『起て、飢えたる者よ』ご来場ありがとうございました! 公演情報 劇団チョコレートケーキ「『起て、飢えたる者よ』ご来場ありがとうございました!」の観てきた!クチコミとコメント

  • 満足度★★★★

    ネタばれ
    ネタばれ

    ネタバレBOX

    劇団チョコレートケーキの【起て、飢えたる者よ】を観劇。

    前作ではナチ収容所での生き残りの人達を描いていたが、今作では世間を騒がした連合赤軍の浅間山荘事件の山荘内部での出来事を描いている。その中で何が行われていたのか?一般で知られている史実に基づく実録ものとして描くのか?観賞前の興味深い点であった。

    山荘に立てこもった革命家5人と人質に取られている山荘経営者の妻を含めて6人で物語は展開していく。革命家たちは国家の攻撃に備えて準備をしていくのだが、そんな最中でも自己批判を繰り返している。
    そして人質の女性はあくまでも食事係として扱っているのだが、革命家たちは女性をオルグしようと提案する。そしてオルグされてしまった女性に自己批判しろと革命家たちは迫るのだが、彼女はそんな事に興味すら示さず、まるで可笑しな集団?と見ているようでもある。
    しかしそんな緊張した状態が続いているからか、女性も過去の身近な事柄から自己批判を始めていくのである。
    そして回数を重ねるうちに、女性も同士の一員になっていってしまう。
    そして未だに国家の攻撃がないながらも緊迫した日々が過ぎ、革命家たちの決意と意識に少しづつ綻びが見え始めていく。だがそれとは反対に女性の革命に対する熱が帯びていき、少しづつあの永田洋子に変貌していくのである・・・。

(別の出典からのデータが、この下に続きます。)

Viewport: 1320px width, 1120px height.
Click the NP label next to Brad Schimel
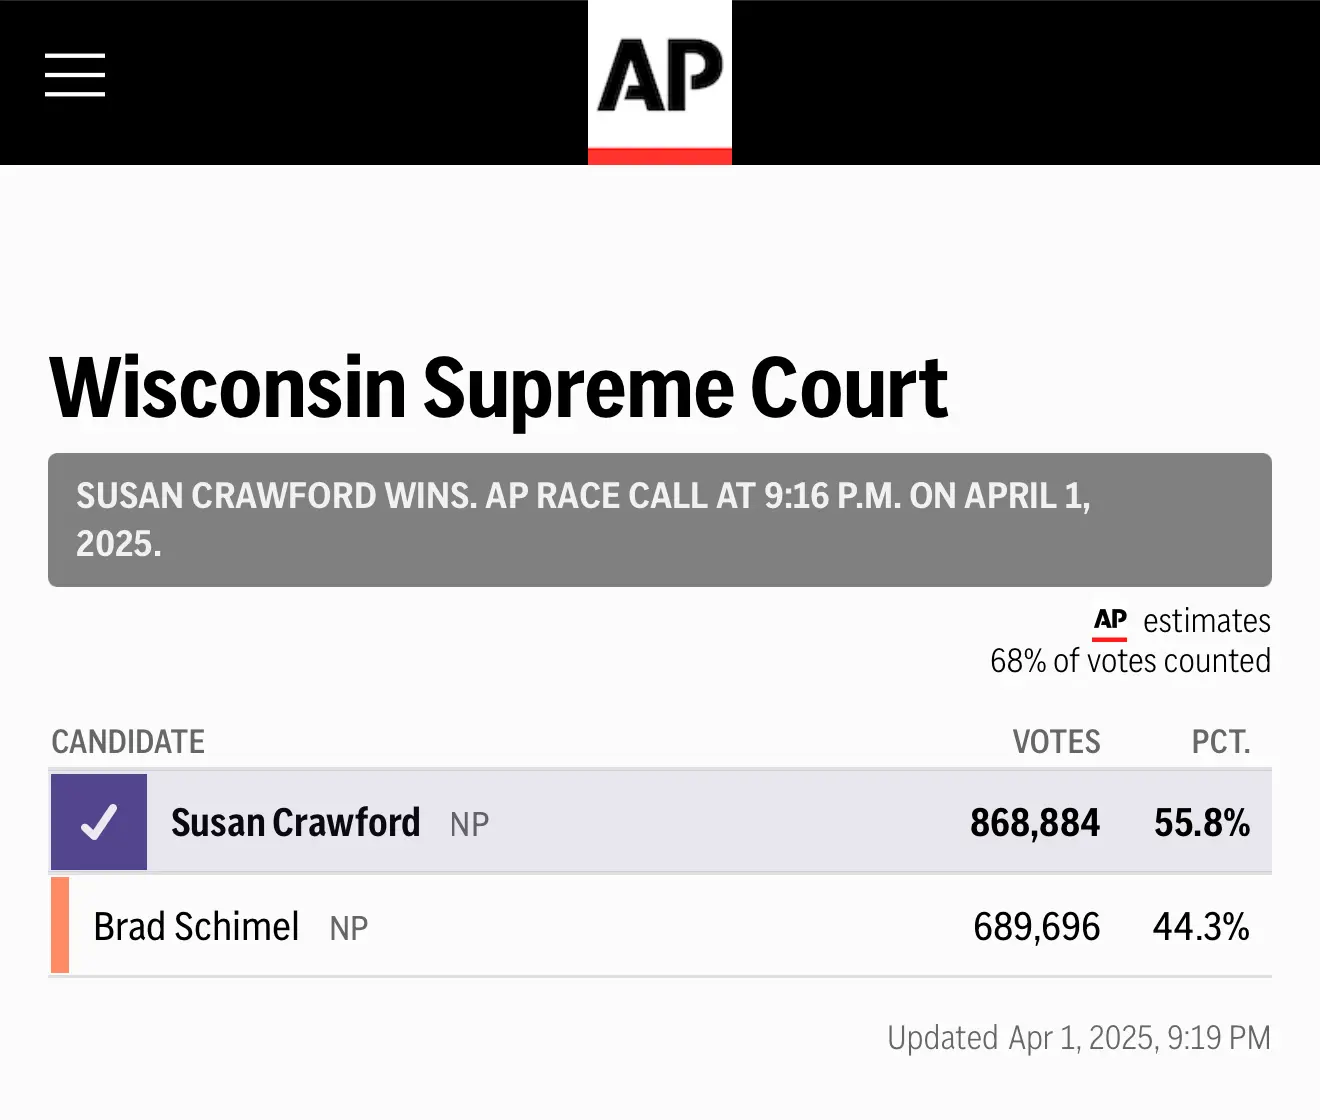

    今作の面白い点は、女性の変貌を通してあの当時の出来事を再現している点だ。最初は批判的に革命家たちを見ていた女性の視点というのが、あの当時のノンポリの視点でもあり、今だからやっと見えてくる時代の批判性でもある。そして女性が少しづつ革命家の考え方や国家の在り方を分かって行くと共に、観客も同時進行で理解していくのである。毎作ながらその世界観にゆっくりと誘導していく演出方法は見事の他、この上ない。
    そして観客は聞きなれない言葉(オルグ、総括援助、殲滅戦、異議なし)を聞きながらも、女性がリーダーと変貌していく姿を目の当たりにした瞬間から、観客は座席から逃れられない状態、観客が同士になってしまったと錯覚してしまった状態、そして何故あのような事を起こしてしまったのか?という様々が疑問を観客自身が知らず知らずの内に自身の内面に問いかけ始めた瞬間から、劇的要素が一気に加速するのである。その加速に乗っかった観客のみが演劇という芸術にオルグされてしまい、国家すなわち演劇の世界に没入してしまうのである。

    見事な傑作である。

    注釈 オルグ・・・自らの組織拡大のために、一般人を勧誘して構成員にすることを指す。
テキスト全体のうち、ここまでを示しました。